Atualmente os tratamentos disponíveis, incluem intervenções farmacológicas e não farmacológicas. Os fármacos atuais não só são eficazes no tratamento dos sintomas psicóticos como causam menos efeitos secundários incapacitantes comparativamente com os fármacos do passado. Não obstante, é de realçar que o tratamento deverá contemplar abordagem dos outros sintomas que são menos responsivos aos fármacos e visar as dificuldades funcionais provocadas pela doença. Nesse sentido, as guidelines internacionais recomendam também intervenções não farmacológicas como são a psicoterapia, a terapia ocupacional, a remediação cognitiva, o treino de atividades de vida diária e aptidões sociais, apoio à formação académica e ingresso no mercado de trabalho. Em Portugal, apesar de recentemente ter sido aprovado um diploma governamental que tornou gratuita a dispensa dos fármacos mais modernos, existe ainda uma significativa carência de tratamentos não farmacológicos e que urge implementar de forma generalizada.
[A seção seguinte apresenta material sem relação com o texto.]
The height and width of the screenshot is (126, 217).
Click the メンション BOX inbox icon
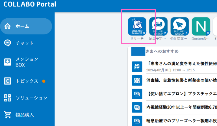pyautogui.click(x=8, y=62)
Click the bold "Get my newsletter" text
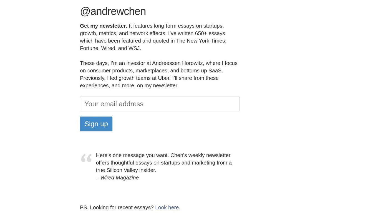This screenshot has width=373, height=213. (x=103, y=26)

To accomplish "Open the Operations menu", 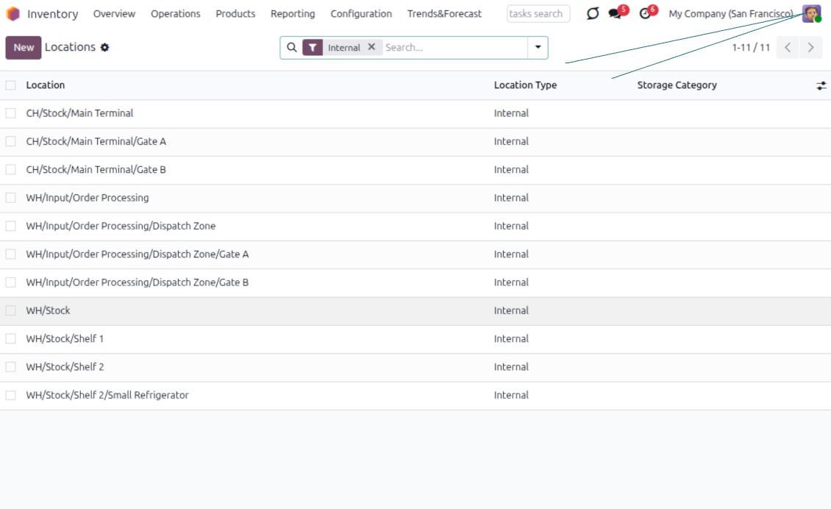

Um aspeto a destacar é que o episódio psicótico inaugural da doença – o Primeiro Episódio Psicótico - (PEP), ocorre habitualmente no final da adolescência ou no início da vida adulta. Este tem sido considerado um “Período Crítico”, dado que os estudos realizados sugerem que a deterioração clínica e funcional, ocorre sobretudo no período próximo e no período subsequente ao aparecimento dos primeiros sintomas. Nesse sentido, é fundamental que as pessoas que começam a apresentar os primeiros sintomas psicóticos, ou que mesmo antes do aparecimento destes sintomas, evidenciem um declínio marcado no seu funcionamento global, iniciem um acompanhamento clínico especializado, o mais precocemente possível. Tal permitirá otimizar os resultados da intervenção realizada, uma vez que quanto maior for o período sem tratamento adequado, pior será o prognóstico.
Por fim e tal como sugere o título do recente relatório da comissão Lancet “o estigma e a discriminação em relação à doença mental são piores que a doença em si”, salientando que o estigma é um dos maiores obstáculos ao acesso a cuidados de saúde. O estigma viola os direitos humanos essenciais e conduz à marginalização e exclusão social. As intervenções mais efetivas para reduzir o estigma envolvem o contacto entre pessoas com doença mental e pessoas não doentes. Cabe aos governos implementar programas de redução de estigma e aos media fornecer informação precisa, responsável e baseada na evidência e não baseada em mitos e estereótipos (como a ideia falsa de que as pessoas com Esquizofrenia são mais violentas). Uma das principais medidas para reduzir o estigma passará necessariamente por alocar um financiamento adequado para disponibilizar o tratamento da doença mental em todas as suas dimensões, o que até agora não sucedeu.
O ónus da ação também está em todos nós, na nossa vida pessoal e profissional, para melhorar a nossa saúde mental e daqueles que nos rodeiam. Acabar com o estigma em relação à doença mental deve ser um objetivo primordial.
Um artigo do médico psiquiatra Miguel Bajouco, no Centro de Responsabilidade Integrada (CRI) de Psiquiatria do Centro Hospitalar e Universitário de Coimbra (CHUC), e Professor Convidado na Faculdade de Medicina da Universidade de Coimbra. É ainda investigador no Coimbra Institute for Biomedical Imaging and Translational Research (CIBIT).